┏━━

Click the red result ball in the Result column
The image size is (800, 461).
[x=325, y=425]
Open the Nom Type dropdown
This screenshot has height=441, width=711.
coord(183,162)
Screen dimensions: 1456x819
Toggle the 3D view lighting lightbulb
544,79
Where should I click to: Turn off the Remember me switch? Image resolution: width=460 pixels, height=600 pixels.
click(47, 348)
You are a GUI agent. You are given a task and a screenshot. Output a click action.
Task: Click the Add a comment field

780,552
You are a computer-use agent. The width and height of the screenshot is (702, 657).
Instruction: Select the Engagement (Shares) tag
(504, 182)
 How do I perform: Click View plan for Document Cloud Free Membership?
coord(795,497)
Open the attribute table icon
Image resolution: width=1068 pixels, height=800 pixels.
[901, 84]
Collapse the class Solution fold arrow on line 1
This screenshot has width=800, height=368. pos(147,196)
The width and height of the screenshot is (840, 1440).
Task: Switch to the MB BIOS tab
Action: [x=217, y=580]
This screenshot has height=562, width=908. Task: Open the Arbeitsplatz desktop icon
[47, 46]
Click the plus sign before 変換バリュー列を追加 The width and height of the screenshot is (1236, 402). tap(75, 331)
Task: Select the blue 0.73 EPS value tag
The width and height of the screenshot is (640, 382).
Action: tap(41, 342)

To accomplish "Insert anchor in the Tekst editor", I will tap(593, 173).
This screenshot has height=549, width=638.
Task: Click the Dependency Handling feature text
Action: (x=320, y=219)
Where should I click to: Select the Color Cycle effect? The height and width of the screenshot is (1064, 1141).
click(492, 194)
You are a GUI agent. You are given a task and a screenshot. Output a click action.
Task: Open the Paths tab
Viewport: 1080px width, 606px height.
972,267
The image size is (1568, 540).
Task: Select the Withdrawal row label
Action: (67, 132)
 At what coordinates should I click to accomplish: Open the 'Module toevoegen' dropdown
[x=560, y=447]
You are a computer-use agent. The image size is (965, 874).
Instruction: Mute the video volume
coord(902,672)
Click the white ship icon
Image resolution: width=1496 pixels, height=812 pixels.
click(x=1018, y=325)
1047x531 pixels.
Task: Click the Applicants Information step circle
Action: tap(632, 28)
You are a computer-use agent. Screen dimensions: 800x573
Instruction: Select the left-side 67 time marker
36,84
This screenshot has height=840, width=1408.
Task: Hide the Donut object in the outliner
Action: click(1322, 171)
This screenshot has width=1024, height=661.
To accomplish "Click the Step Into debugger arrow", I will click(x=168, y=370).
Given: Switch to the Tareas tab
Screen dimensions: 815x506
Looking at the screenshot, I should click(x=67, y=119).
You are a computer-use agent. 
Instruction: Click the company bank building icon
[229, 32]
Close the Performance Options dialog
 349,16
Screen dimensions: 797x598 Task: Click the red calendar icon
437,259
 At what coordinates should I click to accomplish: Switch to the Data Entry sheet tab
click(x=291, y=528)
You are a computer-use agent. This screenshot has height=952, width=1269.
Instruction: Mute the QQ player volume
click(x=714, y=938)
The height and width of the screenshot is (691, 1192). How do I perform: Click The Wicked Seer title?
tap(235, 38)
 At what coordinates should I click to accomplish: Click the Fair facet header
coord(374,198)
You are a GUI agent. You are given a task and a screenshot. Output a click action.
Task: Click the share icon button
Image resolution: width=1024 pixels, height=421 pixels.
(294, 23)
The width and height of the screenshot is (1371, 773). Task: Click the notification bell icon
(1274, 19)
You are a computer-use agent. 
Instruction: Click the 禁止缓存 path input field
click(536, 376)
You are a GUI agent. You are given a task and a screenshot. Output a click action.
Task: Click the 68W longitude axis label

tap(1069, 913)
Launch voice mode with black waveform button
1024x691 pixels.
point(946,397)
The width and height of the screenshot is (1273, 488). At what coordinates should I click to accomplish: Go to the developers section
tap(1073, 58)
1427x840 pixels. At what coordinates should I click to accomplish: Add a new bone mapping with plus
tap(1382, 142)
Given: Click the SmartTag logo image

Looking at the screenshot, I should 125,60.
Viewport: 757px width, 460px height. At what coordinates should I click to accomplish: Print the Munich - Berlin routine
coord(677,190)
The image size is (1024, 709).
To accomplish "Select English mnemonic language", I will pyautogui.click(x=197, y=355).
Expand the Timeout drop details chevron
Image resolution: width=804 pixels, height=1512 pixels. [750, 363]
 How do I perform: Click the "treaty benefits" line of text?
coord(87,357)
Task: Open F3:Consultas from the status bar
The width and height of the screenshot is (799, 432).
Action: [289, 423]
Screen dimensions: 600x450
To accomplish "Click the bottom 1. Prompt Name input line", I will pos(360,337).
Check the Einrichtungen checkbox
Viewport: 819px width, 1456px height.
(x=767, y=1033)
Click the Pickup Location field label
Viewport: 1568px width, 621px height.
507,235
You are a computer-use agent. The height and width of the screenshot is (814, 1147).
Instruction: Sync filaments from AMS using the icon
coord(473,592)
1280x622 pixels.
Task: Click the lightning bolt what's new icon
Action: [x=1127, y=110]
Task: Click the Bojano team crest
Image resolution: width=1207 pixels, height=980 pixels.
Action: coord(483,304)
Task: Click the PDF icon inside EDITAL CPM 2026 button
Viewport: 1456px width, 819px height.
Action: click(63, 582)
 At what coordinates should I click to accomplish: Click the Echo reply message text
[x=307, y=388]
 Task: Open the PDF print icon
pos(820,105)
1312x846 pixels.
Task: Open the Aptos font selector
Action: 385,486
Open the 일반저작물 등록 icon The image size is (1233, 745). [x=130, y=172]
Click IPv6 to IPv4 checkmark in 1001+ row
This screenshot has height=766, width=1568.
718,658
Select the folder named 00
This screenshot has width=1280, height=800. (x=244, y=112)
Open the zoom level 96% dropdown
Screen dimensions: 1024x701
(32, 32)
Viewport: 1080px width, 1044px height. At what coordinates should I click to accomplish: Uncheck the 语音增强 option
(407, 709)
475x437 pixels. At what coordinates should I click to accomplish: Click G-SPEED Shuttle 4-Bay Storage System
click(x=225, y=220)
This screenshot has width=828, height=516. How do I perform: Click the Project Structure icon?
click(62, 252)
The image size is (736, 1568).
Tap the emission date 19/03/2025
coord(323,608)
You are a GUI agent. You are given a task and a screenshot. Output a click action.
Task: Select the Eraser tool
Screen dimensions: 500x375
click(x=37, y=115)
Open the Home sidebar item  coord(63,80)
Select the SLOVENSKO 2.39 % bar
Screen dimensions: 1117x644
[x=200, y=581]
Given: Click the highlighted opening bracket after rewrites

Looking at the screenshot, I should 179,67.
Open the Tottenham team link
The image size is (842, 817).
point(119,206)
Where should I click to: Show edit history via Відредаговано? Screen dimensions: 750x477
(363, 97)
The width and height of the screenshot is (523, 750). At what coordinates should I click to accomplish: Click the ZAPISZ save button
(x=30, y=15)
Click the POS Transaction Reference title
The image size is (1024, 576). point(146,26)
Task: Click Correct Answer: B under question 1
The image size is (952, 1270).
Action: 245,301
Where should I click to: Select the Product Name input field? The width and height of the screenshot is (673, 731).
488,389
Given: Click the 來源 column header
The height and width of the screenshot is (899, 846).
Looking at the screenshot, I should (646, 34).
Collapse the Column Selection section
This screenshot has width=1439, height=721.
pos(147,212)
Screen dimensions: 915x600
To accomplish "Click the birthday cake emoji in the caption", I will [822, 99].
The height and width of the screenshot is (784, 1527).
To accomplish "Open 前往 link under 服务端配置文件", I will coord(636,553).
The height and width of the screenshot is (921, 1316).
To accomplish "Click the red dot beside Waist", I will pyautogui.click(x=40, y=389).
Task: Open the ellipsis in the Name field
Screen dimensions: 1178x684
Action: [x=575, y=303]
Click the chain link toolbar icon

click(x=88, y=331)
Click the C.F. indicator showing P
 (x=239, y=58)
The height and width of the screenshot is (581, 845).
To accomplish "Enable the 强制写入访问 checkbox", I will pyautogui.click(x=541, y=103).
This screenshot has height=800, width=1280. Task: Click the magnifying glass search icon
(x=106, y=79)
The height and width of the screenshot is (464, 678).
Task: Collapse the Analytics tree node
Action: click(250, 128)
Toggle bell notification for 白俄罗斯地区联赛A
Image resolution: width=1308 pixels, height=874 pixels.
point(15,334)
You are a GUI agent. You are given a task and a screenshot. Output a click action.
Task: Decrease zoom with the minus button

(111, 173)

┗━━

_Task to carry out:_ Count every line in the preceding entries where the string "computer" appears, then state only the total.

_Response to this task:_ 7